A scoprirlo è stato un recente studio indiano citato da diverse pubblicazioni sulla sindrome metabolica, secondo cui il consumo giornaliero di mandorle sarebbe in grado di ridurre in modo significativo il rischio di malattie cardiovascolari in quei pazienti affetti da diabete di tipo 2, e migliorare il livello di salute generale.

Il perché di tali benefici sembra essere residente nel fatto che le mandorle, a parità di altre condizioni, sono in grado di migliorare il controllo glicemico e i fattori di rischio cardiovascolare.

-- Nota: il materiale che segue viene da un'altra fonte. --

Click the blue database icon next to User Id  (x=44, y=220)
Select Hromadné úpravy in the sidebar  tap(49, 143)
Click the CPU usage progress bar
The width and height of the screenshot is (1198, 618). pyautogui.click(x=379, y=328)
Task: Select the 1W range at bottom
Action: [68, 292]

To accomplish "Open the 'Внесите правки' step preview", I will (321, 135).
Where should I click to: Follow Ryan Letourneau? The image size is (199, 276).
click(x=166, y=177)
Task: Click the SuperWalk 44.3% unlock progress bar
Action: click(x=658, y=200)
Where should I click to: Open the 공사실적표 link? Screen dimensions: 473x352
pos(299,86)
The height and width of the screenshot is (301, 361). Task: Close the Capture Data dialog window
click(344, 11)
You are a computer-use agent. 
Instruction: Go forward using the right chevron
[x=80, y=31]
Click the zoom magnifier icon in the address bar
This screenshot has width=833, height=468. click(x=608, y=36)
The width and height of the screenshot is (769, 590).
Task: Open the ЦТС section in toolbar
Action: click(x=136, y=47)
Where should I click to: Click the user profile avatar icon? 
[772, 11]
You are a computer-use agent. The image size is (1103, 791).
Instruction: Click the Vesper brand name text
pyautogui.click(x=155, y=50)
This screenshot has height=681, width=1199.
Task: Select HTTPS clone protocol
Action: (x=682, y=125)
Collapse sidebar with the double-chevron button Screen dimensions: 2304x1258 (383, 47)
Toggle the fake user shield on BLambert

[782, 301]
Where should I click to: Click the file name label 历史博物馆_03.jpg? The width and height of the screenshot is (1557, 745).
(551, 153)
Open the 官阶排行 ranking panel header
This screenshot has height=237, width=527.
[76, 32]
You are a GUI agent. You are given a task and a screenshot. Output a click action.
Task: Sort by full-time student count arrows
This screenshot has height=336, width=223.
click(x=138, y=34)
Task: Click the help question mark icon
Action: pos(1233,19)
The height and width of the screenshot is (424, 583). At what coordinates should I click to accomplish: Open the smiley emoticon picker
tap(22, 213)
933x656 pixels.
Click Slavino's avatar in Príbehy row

Una conclusione che potrebbe essere di particolare aiuto proprio in patria, considerato che in India è particolarmente diffuso il diabete di tipo 2, in parte a causa del fenotipo dell’Asia meridionale, ovvero a una maggiore predisposizione genetica, in grado di rendere i cittadini del subcontinente maggiormente suscettibili all’insulino-resistenza, e al diabete di tipo 2.

Di qui, l’utile spunto della ricerca, che sottolinea ancora una volta l’importanza dell’assunzione delle mandorle nella dieta di tipo 2. Per arrivare a tale valutazione, i ricercatori hanno monitorato lo stato di salute di 50 adulti di età compresa tra 25 e 70 anni, contraddistinti da diabete di tipo 2 e elevati livelli di colesterolo.

Al termine dell’osservazione, i ricercatori hanno scoperto che una maggiore assunzione di mandorle all’interno della propria dieta alimentare era in grado di condurre a una significativa flessione di una gamma di fattori di rischio critici, come ad esempio il colesterolo totale, i trigliceridi sierici, il colesterolo LDL, la proteina C-reattiva.

Insomma, quanto basta per poter indurre a un più sentito consiglio sui cambiamenti alimentari, introducendo magari uno spuntino a base di mandorle all’interno della propria quotidianità, in sostituzione di prodotti ben meno salutari.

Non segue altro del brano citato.